Blank stock mailers can often be ordered in smaller case quantities, commonly 500 to 1,000 pieces depending on size and supplier program. Custom Printed Poly Mailers usually start in the low thousands, often around 2,500 to 5,000 pieces for simple stock-size printing. Full custom sizes, heavy ink coverage, specialty films, or recycled-content requests usually require higher MOQs, sometimes 10,000 pieces or more. The right MOQ depends on monthly usage, storage space, and confidence that the size works across your product range.
How thick should poly mailer bags be for ecommerce shipping?
Most apparel and soft goods ship well in the 2.0 to 2.5 mil range. Heavier products, sharp edges, dense bundles, or rough carrier handling may justify 3.0 mil or higher. Thickness should be chosen after checking packed product weight, corners, mailer size, shipping distance, and whether the item is already protected by inner packaging. Test before committing to a large run.
Can wholesale mailing bags be printed in full color?
Yes. Wholesale mailing bags can be printed with logos, patterns, instructions, QR codes, care icons, and full-coverage artwork depending on the print method and order quantity. Vector artwork is preferred because it keeps logo edges clean and gives production better control. Color on plastic film may not match paper exactly, so Pantone targets, digital proofs, and physical samples matter for brand-sensitive orders.
How long does production take for custom poly shipping bags?
Lead time depends on size, quantity, print complexity, material availability, and proof approval speed. Stock-size printed mailers are usually faster than custom-size mailers because dimensions and tooling are already established. Buyers should add buffer time for artwork revisions, sample approval, freight, warehouse receiving, and peak-season capacity. A practical planning range is often 10–20 business days for simpler stock-size printed projects and 20–40 business days or more for larger custom runs.

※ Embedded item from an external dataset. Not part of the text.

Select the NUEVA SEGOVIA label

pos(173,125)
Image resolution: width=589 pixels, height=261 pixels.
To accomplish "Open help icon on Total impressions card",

Are poly mailer bags cheaper than shipping boxes?
For flexible, non-fragile products, poly mailers usually cost less per unit and can reduce dimensional weight compared with boxes. Boxes are still better for fragile, crushable, sharp, or premium products that need rigid protection. The real comparison should include container cost, labor, postage, damage rate, storage space, return handling, and customer presentation.